Monday, 26 October 2015

Camp Cove Late Afternoon 25 10 2015


Camp Cove


Today I was sick of the rubbish weather and right at sunset I thought I would try my luck at a first dip in Camp Cove. Located near Watson Bay’s Ferry Wharf, Camp Cove is another elite beach; home to many of Sydney’s millionaires (with views to match). Due to its calm waters and abundant sea life, it makes for a perfect spot to set up with the family for a picnic and swim.







Camp Cove also serves as an important historical landmark, as on the 21st of January 1788 Governor Phillip made first landfall in Sydney Harbour here, resting a night before settling in Sydney Cove. However, the native Aboriginal people (Cadigal) have long occupied the Camp Cove area and their impressive rock engravings depict a variety of marine life.

Now this was my first venture into Camp Cove and to be honest I didn’t have high hopes. It was fairly choppy and was late in the day so visibility wasn’t great.
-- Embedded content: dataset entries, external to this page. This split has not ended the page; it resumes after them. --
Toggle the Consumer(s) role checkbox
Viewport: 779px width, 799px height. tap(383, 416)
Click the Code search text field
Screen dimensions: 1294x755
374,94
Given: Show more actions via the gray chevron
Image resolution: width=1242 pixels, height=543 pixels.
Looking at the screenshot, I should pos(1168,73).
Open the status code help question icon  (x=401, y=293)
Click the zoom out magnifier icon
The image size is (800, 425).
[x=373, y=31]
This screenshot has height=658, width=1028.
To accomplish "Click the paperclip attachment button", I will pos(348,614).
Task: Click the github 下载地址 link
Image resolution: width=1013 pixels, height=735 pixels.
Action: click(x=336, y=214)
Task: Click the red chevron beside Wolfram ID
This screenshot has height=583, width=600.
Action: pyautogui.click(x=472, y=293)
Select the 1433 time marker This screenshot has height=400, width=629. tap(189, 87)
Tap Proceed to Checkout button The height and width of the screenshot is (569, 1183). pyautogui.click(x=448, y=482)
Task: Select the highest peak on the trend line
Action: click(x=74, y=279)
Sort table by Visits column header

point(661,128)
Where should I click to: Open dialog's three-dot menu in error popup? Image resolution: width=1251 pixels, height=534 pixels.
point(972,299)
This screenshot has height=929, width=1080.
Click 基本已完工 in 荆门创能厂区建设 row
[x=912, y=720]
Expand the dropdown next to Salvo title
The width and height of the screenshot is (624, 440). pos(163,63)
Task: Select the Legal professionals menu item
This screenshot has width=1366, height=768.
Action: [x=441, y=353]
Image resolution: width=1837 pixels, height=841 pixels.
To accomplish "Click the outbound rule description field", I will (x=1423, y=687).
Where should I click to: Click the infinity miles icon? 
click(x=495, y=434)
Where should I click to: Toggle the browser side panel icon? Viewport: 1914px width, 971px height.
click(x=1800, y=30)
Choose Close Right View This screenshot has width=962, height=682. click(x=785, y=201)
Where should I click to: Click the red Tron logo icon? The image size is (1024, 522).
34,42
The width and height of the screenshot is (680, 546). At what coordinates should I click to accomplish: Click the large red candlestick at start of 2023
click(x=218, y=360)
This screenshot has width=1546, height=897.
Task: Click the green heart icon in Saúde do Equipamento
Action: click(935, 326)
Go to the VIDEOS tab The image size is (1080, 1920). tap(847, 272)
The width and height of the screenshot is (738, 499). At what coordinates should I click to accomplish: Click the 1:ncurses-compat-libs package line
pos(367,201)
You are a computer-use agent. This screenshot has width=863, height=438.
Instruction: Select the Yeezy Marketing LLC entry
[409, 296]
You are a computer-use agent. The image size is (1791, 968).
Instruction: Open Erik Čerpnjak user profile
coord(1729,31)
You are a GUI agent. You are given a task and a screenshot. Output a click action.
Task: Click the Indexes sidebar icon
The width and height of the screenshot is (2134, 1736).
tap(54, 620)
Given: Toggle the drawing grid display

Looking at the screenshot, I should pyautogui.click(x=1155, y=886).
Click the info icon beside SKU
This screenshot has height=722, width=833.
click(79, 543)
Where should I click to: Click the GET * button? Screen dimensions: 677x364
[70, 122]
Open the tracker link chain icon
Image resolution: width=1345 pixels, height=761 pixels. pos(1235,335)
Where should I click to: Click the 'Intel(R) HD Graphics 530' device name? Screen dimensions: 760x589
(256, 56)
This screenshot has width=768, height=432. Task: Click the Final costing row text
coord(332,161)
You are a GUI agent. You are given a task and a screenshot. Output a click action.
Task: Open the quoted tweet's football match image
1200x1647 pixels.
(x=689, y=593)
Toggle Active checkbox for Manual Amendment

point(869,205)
However, I was quickly lost in the variety of iridescent coral and seaweed forests.

My camera doesn't do the neon blue justice.



A highlight was just how many Waratah Anemones were open. Named after the beautiful red Waratah flower which serves as the NSW state emblem. At low tide when they are exposed to the air, they draw in their tentacles and simply look like a small red blob.






One of the great kelp forests, which serve as perfect hiding spots for fish.

A Pin Cushion Urchin (aptly named I think).



Exploring the craggy rocks on the right hand side of the bay, really gives a taste of what the Sydney region might have looked like, before the arrival of Europeans.






The city skyline also provides an excellent backdrop for a Sydney sunset.






Despite the great scenery I didn’t manage to get too many decent shots of creatures; I did grab a few of a crab. Not too sure but I think it might be a Red Rock Crab.






A couple of schooling fish.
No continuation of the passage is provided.